◆ Task description: The answer should be each line from the entries below that has the word "Given" in it.

── Data listing ──

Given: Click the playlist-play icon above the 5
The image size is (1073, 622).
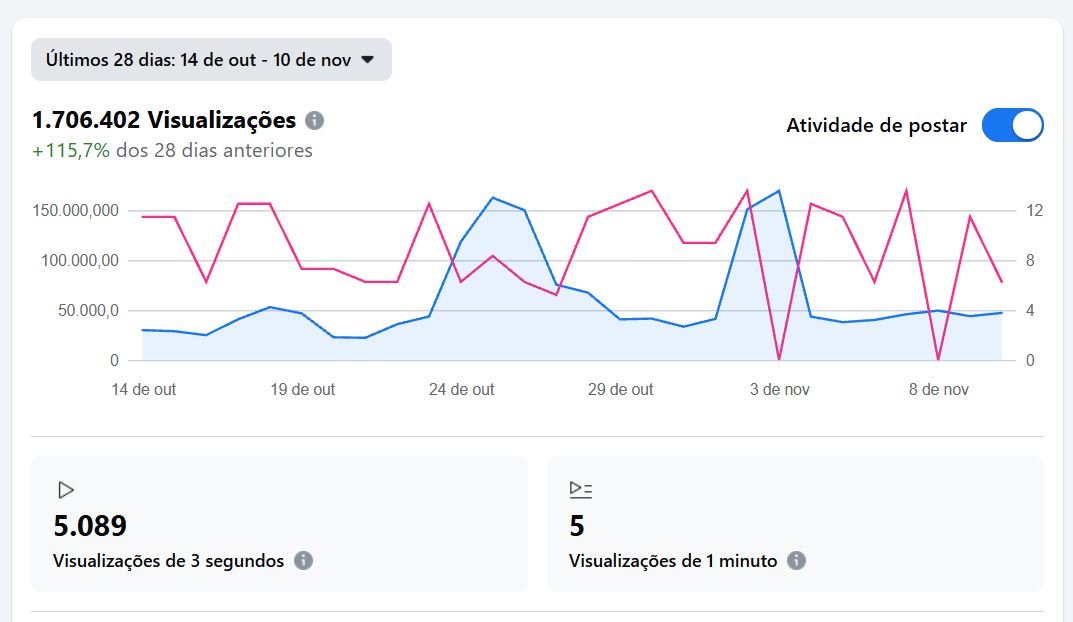Looking at the screenshot, I should pos(580,489).
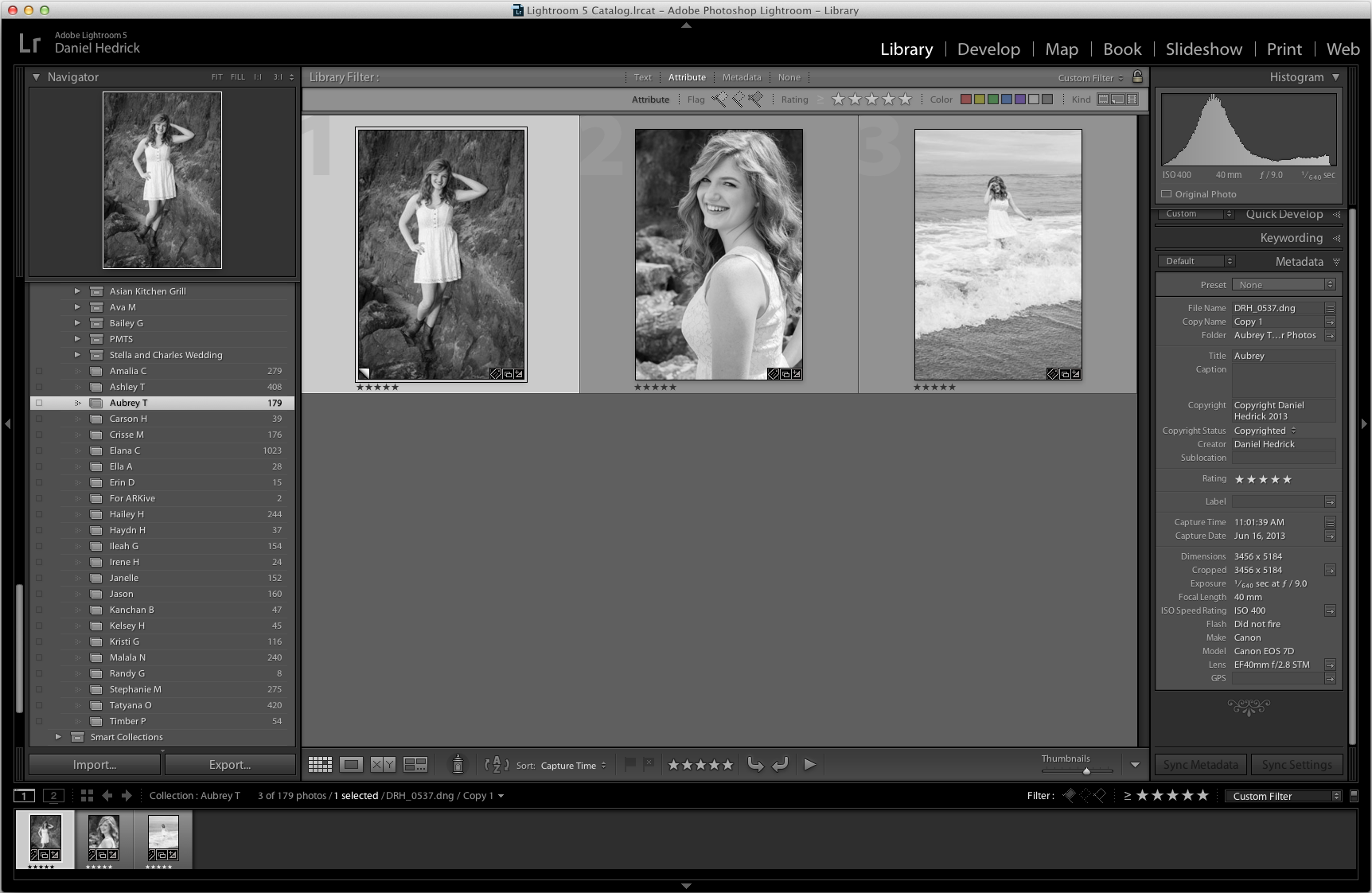The width and height of the screenshot is (1372, 893).
Task: Open the Sort Capture Time dropdown
Action: [x=573, y=766]

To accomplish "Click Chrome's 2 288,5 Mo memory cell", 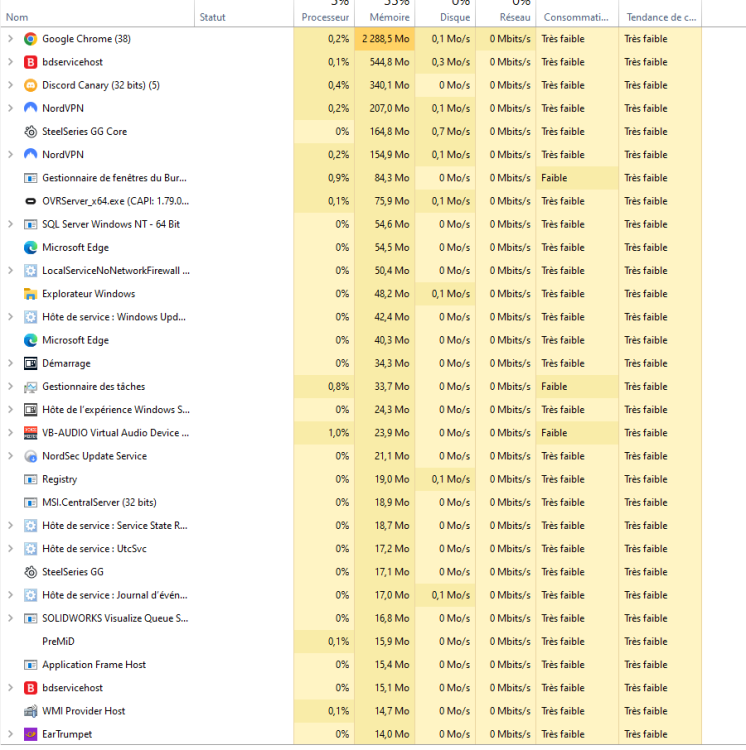I will tap(385, 39).
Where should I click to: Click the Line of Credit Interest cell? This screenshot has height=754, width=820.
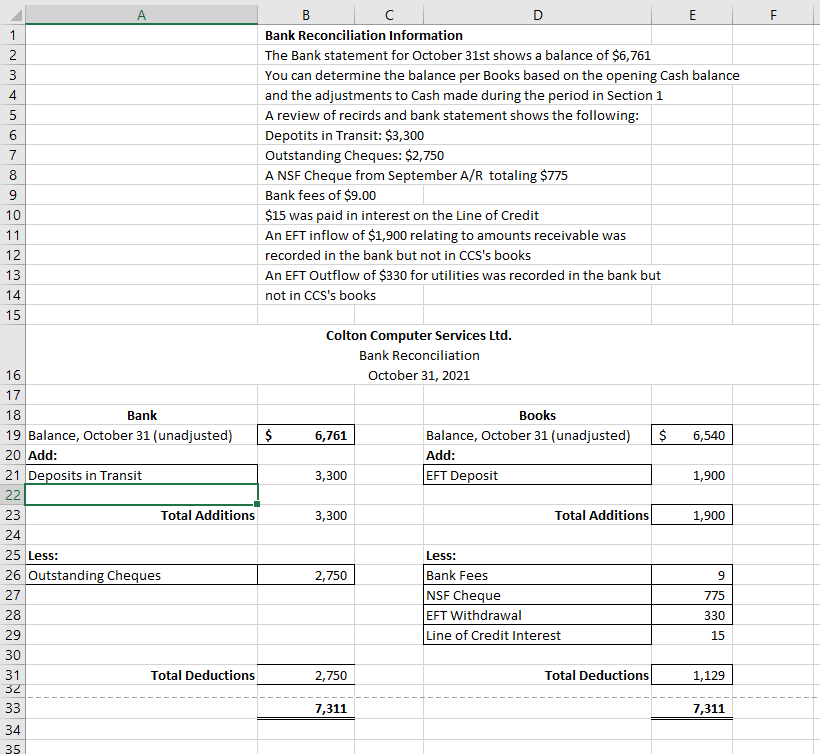537,635
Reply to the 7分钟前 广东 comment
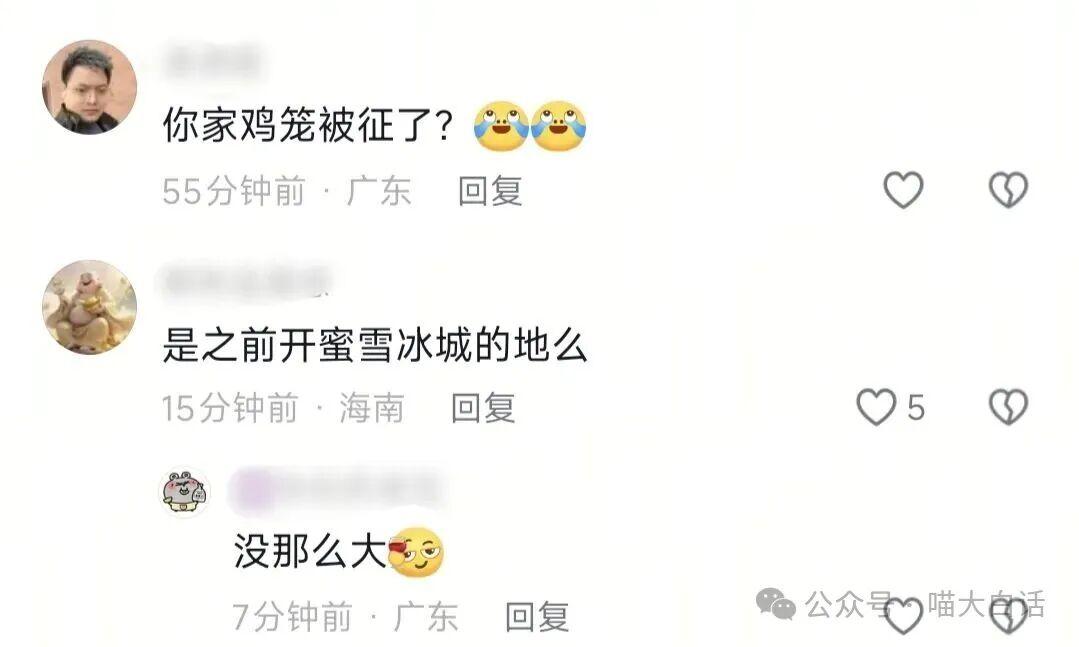This screenshot has height=647, width=1079. coord(537,616)
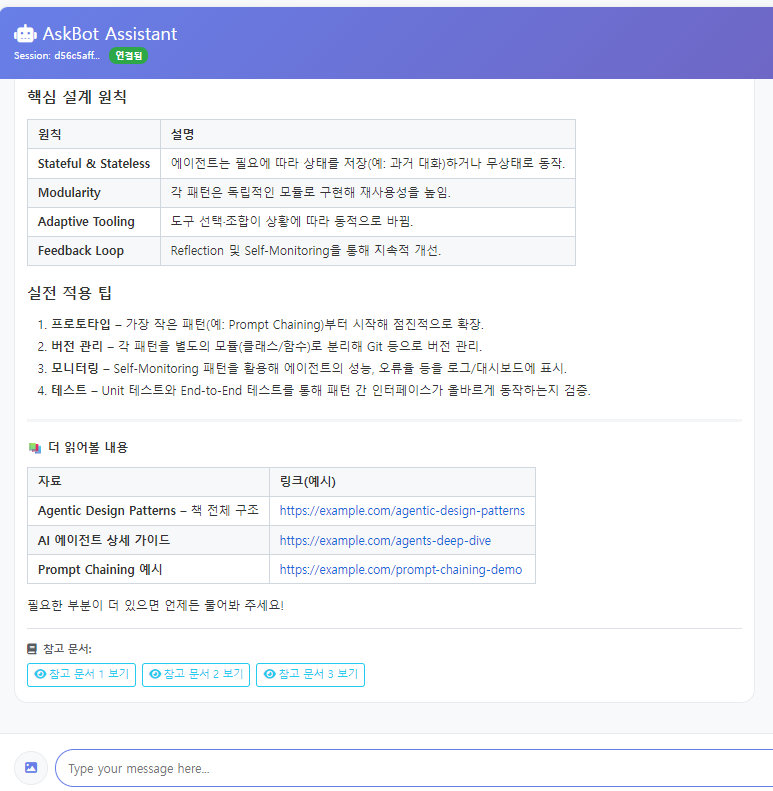This screenshot has width=773, height=791.
Task: Select the Modularity row label
Action: pyautogui.click(x=69, y=193)
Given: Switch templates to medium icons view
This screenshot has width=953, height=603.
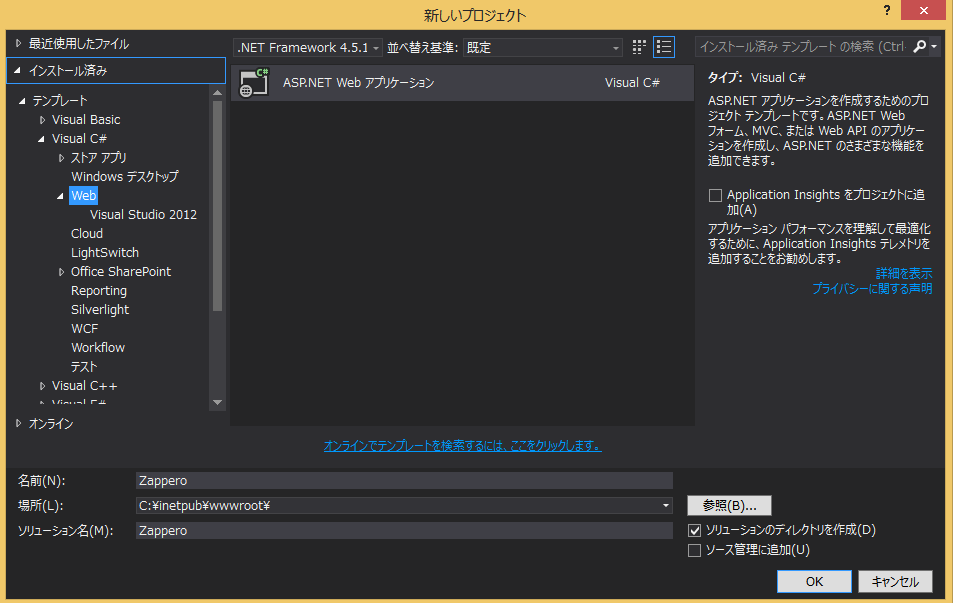Looking at the screenshot, I should 638,46.
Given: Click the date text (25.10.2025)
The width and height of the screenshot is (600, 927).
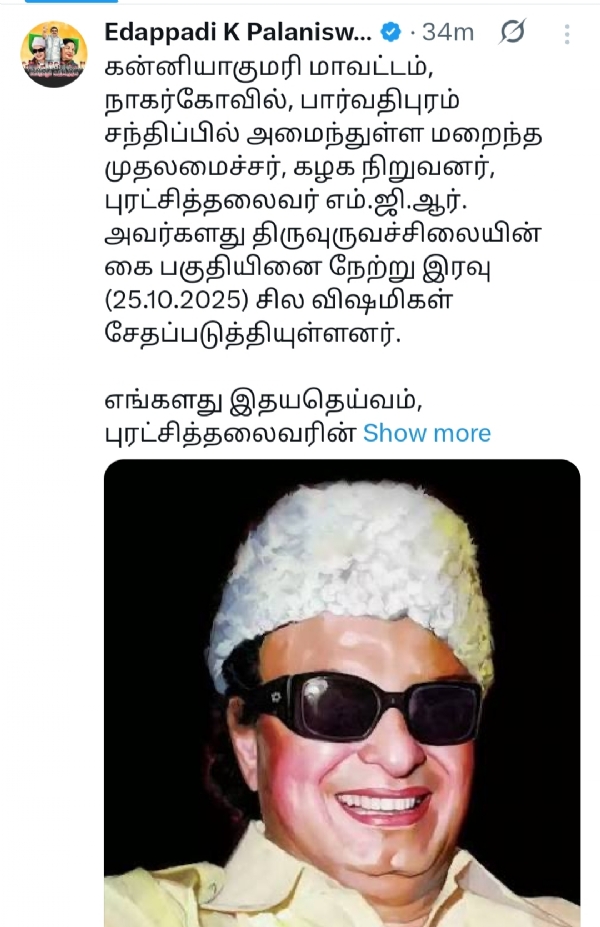Looking at the screenshot, I should (x=177, y=300).
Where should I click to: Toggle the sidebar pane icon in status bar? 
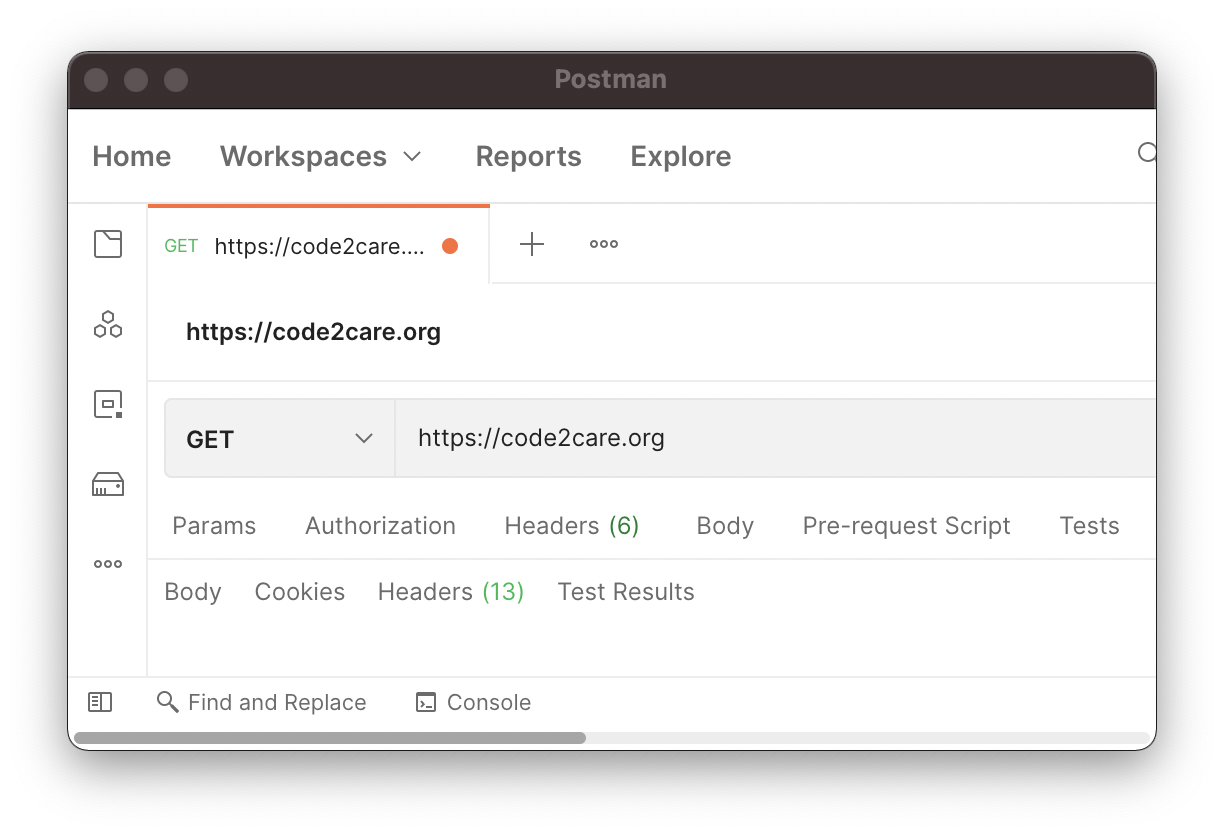pyautogui.click(x=100, y=703)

───

◆ Result of this exercise:
Given: Click the playlist-play icon above the 5
Given: Switch templates to medium icons view
Given: Click the date text (25.10.2025)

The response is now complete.